Pointing records for text and elements —
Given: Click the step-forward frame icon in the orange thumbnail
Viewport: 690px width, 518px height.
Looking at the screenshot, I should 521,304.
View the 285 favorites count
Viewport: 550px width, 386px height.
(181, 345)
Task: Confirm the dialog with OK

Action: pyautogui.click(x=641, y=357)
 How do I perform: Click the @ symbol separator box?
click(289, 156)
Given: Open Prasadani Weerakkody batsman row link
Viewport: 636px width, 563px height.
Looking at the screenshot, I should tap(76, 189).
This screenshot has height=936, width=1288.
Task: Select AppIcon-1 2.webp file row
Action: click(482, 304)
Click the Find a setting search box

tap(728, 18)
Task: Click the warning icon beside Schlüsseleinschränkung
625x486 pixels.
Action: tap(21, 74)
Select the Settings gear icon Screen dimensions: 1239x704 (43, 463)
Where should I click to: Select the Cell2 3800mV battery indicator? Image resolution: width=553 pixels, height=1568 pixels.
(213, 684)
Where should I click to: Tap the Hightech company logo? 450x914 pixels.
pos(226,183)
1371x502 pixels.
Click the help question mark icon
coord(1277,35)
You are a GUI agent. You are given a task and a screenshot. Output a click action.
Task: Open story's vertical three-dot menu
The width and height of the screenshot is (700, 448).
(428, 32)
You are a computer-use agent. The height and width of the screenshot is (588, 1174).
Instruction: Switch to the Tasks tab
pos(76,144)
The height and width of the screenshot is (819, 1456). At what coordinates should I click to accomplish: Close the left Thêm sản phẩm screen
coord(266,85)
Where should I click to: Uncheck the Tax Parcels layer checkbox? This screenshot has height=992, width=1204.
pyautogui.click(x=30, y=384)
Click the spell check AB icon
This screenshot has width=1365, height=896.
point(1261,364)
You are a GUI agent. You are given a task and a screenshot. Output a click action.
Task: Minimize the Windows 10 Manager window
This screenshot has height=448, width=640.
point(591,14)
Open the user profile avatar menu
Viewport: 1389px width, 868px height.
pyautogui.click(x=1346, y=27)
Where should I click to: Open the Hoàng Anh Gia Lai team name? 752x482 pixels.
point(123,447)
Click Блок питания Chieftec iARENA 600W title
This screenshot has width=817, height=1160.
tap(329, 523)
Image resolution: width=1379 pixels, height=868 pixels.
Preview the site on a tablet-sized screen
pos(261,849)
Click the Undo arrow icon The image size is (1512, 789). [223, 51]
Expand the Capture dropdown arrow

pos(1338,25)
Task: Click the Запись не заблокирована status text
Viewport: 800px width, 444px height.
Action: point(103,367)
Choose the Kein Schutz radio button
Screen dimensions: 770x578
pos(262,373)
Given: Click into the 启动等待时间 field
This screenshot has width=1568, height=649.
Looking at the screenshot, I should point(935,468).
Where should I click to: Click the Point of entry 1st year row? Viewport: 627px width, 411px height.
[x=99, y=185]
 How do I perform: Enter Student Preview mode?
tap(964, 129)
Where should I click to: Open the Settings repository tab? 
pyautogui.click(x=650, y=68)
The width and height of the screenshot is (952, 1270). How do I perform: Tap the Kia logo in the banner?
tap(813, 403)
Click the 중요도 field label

TASK BRIEF — Repeat the records word for word, starting with the line that contains "Image resolution: width=1379" and going on through the line that contains "pos(262,373)".

OUTPUT FOR THIS EXERCISE —
Image resolution: width=1379 pixels, height=868 pixels.
Preview the site on a tablet-sized screen
pos(261,849)
Click the Undo arrow icon The image size is (1512, 789). [223, 51]
Expand the Capture dropdown arrow

pos(1338,25)
Task: Click the Запись не заблокирована status text
Viewport: 800px width, 444px height.
Action: point(103,367)
Choose the Kein Schutz radio button
Screen dimensions: 770x578
pos(262,373)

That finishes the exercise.